The Vatican announced Monday the approval of the revised U.S. bishops’ policy that allows “due process” for priests accused of molesting children.
“The Holy See is fully supportive of the bishops’ efforts to combat and to prevent such evil,” Cardinal Giovanni Re said in a statement.
“The universal law of the Church has always recognized this crime as one of the most serious offenses which sacred ministers can commit, and has determined that they be punished with the most severe penalties, not excluding if the case so requires dismissal from the clerical state.”

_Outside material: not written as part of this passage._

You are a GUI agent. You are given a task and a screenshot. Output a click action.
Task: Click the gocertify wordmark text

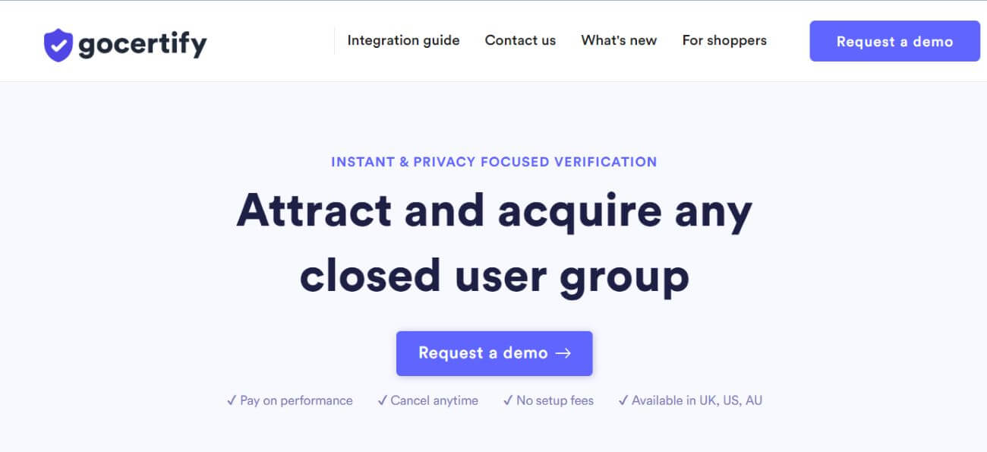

The move modifies a “zero tolerance” policy adopted in June at a bishops’ meeting in Dallas, Texas, that the Vatican rejected. In November, Roman Catholic bishops approved a revised plan, establishing church tribunals for priests accused of sex abuse, and sent it to the Vatican for its approval.
The new version calls for church tribunals to review cases before any action is taken against a priest and underscores the primacy of the bishops in setting penalties. It provides for priests accused of molesting children to face a church tribunal and imposes a statue of limitations 10 years after the accuser’s 18th birthday.
But the plan also provides for the Vatican to waive the statute of limitations on a request by a bishop, and those waivers are expected to be readily granted.
“By ensuring that the true facts are ascertained, the approved norms protect inviolable human rights including the right to defend oneself and guarantee respect for the dignity of all those involved, beginning with the victims,” Re said.
“Moreover, they uphold the principle, fundamental in all just systems of law, that a person is considered innocent until either a regular process or his own spontaneous admission proves him guilty.”
The widely anticipated decision was made at least a week ago and was announced three days after Friday’s resignation of Cardinal Bernard Law as Boston archbishop. Law stepped down in the face of the sex abuse scandal in the Boston Archdiocese.
The policy is now binding and obligatory under church law in the United States.
Re said the Holy See, the headquarters of the Roman Catholic Church in Vatican City, “is spiritually united to the victims of abuse and to their families and encourages particular concern for them on the part of the bishops, priests and the whole Catholic community.”
The Holy See and the U.S. bishops feel “duty-bound in justice and in gratitude to reaffirm and defend the good name of the overwhelming majority of priests and deacons who are and have always been exemplary in their fidelity to the demands of their vocation but have been offended or unjustly slandered by association,” Re said.